What is expected → Your task is to write out exactly the lines of the listing below, from the first down to the line that holds "Click the note icon for Sugar Were Going Down".

Provided data →
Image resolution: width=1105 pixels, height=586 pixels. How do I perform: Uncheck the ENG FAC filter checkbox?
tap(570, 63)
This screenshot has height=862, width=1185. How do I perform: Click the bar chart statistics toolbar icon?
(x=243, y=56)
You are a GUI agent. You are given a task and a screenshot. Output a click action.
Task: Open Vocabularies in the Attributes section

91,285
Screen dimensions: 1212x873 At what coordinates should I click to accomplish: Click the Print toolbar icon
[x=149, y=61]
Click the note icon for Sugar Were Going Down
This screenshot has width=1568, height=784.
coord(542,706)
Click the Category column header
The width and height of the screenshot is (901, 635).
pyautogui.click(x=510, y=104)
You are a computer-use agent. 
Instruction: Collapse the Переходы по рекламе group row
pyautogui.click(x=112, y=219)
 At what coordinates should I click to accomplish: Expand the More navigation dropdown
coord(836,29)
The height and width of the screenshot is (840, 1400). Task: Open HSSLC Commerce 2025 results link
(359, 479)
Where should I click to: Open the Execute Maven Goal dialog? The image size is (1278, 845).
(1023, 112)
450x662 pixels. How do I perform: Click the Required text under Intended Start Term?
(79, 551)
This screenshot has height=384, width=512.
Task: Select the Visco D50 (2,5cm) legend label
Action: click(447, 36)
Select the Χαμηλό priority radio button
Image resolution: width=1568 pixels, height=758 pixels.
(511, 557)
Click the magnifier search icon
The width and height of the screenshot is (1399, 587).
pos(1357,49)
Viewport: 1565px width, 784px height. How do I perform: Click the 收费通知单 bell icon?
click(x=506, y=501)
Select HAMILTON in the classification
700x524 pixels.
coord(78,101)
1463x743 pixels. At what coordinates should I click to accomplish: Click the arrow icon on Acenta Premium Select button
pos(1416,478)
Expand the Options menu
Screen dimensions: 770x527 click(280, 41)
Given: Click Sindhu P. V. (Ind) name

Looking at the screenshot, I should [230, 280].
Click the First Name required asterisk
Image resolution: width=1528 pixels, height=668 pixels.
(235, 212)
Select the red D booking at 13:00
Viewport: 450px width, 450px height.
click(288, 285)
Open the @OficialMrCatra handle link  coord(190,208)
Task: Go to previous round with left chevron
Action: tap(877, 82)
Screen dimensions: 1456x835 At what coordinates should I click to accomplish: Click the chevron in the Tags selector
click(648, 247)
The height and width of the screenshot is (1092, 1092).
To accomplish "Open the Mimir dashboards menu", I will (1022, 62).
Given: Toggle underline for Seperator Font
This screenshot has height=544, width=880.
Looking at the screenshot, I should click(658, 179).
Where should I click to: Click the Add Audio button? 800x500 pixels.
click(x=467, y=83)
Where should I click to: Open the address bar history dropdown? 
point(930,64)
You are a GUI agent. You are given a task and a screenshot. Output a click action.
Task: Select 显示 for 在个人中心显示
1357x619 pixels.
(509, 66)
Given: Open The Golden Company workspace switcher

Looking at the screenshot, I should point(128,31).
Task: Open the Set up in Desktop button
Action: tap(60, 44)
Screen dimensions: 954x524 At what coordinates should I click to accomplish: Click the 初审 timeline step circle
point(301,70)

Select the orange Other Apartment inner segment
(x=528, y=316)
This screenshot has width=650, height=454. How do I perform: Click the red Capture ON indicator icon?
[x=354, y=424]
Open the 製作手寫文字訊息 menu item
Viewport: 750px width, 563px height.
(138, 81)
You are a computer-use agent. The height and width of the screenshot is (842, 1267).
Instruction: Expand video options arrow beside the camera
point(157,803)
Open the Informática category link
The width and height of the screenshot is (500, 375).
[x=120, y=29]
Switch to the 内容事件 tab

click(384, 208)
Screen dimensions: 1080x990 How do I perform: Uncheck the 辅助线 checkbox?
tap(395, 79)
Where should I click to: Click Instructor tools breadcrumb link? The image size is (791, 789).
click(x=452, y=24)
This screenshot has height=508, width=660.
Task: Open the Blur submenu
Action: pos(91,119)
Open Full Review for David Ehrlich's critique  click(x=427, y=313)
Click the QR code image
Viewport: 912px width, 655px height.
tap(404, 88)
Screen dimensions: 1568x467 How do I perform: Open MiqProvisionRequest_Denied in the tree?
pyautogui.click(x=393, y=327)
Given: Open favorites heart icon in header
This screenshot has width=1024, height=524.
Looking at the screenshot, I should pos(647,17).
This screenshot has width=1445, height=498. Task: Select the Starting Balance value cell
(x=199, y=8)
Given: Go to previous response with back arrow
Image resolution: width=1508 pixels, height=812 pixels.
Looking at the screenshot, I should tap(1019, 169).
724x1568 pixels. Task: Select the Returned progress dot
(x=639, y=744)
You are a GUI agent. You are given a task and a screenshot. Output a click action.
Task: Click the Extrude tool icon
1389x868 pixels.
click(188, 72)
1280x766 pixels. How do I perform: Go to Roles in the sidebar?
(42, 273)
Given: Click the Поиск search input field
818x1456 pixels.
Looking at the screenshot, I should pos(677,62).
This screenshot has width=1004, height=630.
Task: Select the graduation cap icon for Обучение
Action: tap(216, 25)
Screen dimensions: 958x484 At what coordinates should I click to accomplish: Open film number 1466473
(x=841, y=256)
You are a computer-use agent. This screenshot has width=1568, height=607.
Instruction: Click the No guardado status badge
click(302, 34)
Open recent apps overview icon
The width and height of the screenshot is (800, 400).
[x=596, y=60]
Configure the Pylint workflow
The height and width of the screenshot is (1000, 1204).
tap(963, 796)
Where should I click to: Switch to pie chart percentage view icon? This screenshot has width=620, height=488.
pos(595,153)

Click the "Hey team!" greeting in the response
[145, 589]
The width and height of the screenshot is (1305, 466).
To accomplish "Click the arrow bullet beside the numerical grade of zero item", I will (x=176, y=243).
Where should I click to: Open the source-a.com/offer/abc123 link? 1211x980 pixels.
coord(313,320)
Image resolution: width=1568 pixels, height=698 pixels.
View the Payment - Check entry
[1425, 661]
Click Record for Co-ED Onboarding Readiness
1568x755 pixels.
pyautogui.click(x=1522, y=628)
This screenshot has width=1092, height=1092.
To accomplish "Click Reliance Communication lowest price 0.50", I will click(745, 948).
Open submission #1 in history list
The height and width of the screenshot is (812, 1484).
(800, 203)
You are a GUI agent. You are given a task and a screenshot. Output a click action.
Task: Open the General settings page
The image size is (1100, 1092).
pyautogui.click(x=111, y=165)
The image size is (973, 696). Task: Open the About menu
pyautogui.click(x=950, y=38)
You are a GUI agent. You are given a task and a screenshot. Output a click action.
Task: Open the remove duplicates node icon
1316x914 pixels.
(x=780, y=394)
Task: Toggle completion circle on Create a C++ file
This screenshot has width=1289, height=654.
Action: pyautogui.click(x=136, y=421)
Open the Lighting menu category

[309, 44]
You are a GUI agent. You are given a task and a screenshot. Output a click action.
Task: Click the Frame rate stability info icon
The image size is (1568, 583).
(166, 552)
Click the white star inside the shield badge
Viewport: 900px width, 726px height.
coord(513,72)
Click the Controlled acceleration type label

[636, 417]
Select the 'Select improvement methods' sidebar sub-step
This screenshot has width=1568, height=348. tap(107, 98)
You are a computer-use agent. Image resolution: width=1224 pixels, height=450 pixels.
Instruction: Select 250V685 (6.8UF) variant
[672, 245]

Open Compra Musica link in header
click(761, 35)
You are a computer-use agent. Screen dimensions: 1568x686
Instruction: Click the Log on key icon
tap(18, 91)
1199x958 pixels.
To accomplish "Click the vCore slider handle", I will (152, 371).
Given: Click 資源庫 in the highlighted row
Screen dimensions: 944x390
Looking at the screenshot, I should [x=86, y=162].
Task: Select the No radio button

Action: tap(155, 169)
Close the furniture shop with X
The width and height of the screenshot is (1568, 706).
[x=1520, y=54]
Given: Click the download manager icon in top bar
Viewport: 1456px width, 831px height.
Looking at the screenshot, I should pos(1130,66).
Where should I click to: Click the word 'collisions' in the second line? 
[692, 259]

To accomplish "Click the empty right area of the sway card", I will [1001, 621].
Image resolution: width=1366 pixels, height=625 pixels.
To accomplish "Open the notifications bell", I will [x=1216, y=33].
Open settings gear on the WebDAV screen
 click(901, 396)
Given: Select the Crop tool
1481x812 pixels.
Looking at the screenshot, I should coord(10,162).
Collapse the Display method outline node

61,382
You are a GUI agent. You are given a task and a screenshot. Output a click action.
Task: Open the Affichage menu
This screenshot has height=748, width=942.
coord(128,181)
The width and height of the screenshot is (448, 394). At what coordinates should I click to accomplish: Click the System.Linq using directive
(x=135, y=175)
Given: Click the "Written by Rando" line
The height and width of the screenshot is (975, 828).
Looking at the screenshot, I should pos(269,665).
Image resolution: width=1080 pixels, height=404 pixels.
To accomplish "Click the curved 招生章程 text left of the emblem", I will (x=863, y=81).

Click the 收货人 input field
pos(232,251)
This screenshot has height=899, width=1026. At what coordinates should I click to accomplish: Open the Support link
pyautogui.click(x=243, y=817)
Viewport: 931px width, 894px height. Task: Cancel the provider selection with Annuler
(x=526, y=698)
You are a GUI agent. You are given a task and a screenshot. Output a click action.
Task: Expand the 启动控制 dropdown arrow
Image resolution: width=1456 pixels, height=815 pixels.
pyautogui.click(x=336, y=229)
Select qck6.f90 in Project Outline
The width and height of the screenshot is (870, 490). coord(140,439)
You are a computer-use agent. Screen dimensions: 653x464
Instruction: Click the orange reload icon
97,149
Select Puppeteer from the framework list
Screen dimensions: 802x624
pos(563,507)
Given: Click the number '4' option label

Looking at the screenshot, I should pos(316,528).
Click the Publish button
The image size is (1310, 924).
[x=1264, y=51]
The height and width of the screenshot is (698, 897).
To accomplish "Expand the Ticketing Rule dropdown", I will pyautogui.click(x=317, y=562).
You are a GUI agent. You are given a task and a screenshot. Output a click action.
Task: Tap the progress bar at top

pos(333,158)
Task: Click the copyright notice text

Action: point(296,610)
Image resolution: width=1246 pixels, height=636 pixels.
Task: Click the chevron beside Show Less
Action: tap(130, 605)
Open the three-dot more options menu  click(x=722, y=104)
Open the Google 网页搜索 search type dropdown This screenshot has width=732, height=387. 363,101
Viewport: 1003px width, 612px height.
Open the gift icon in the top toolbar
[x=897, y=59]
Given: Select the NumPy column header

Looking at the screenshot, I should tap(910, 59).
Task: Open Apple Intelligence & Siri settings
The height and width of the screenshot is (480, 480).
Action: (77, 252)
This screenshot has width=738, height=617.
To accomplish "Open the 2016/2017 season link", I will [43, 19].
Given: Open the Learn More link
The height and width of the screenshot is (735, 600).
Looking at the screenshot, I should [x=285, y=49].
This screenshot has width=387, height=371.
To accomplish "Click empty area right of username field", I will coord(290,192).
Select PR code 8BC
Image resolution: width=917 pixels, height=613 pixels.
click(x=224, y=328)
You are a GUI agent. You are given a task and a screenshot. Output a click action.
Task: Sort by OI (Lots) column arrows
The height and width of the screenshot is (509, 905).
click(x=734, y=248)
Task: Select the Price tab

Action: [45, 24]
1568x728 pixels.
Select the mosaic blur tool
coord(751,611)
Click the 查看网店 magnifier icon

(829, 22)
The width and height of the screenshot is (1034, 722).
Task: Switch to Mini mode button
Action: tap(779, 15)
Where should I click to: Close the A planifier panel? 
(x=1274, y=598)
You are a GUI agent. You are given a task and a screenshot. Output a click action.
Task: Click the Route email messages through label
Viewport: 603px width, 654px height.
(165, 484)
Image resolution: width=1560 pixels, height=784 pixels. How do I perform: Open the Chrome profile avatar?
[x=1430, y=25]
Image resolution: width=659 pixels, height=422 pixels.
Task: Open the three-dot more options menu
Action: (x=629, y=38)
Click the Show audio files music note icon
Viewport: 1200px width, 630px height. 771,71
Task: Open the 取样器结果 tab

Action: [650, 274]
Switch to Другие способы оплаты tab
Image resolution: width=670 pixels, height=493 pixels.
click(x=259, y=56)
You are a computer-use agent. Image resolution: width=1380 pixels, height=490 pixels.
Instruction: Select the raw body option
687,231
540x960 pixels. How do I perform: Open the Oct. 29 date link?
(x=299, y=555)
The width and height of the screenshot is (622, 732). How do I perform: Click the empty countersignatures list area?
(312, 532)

Response to this exercise →
Image resolution: width=1105 pixels, height=586 pixels. How do I perform: Uncheck the ENG FAC filter checkbox?
tap(570, 63)
This screenshot has height=862, width=1185. How do I perform: Click the bar chart statistics toolbar icon?
(x=243, y=56)
You are a GUI agent. You are given a task and a screenshot. Output a click action.
Task: Open Vocabularies in the Attributes section

91,285
Screen dimensions: 1212x873 At what coordinates should I click to accomplish: Click the Print toolbar icon
[x=149, y=61]
Click the note icon for Sugar Were Going Down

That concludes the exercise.